**Dataset rows**:
────────────────

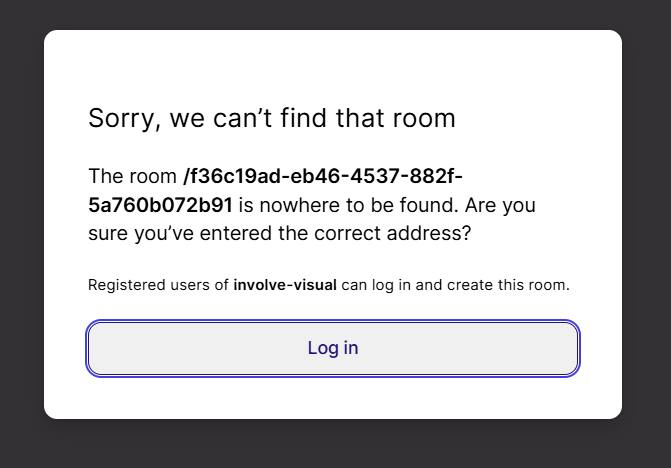Click the word "room" ending the heading
This screenshot has width=671, height=468.
tap(424, 118)
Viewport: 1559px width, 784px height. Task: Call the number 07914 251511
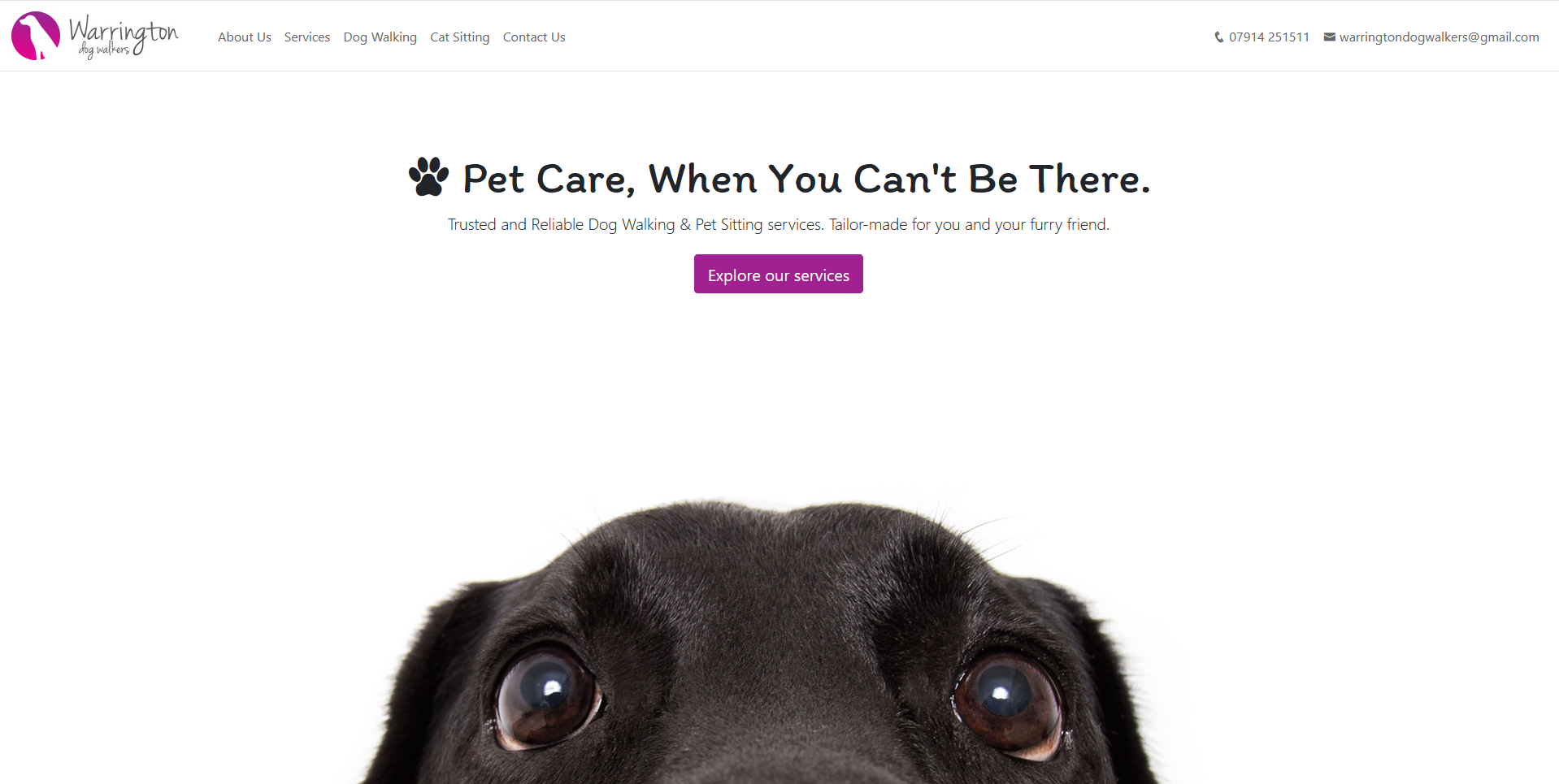pyautogui.click(x=1269, y=37)
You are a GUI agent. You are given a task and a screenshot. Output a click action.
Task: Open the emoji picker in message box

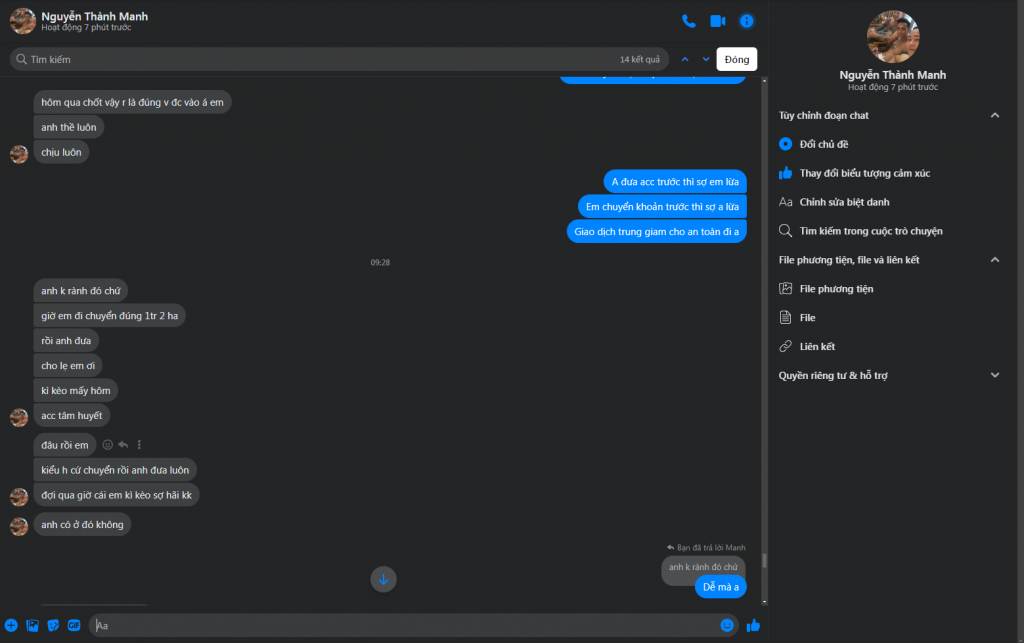pyautogui.click(x=727, y=626)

────────────────

Can you echo every line from the one containing "Viewport: 1559px width, 784px" down to the end of the rows, word for word? Leave the pictures out.

Viewport: 1559px width, 784px height. Task: Call the number 07914 251511
pyautogui.click(x=1269, y=37)
You are a GUI agent. You are given a task and a screenshot. Output a click action.
Task: Open the emoji picker in message box

pyautogui.click(x=727, y=626)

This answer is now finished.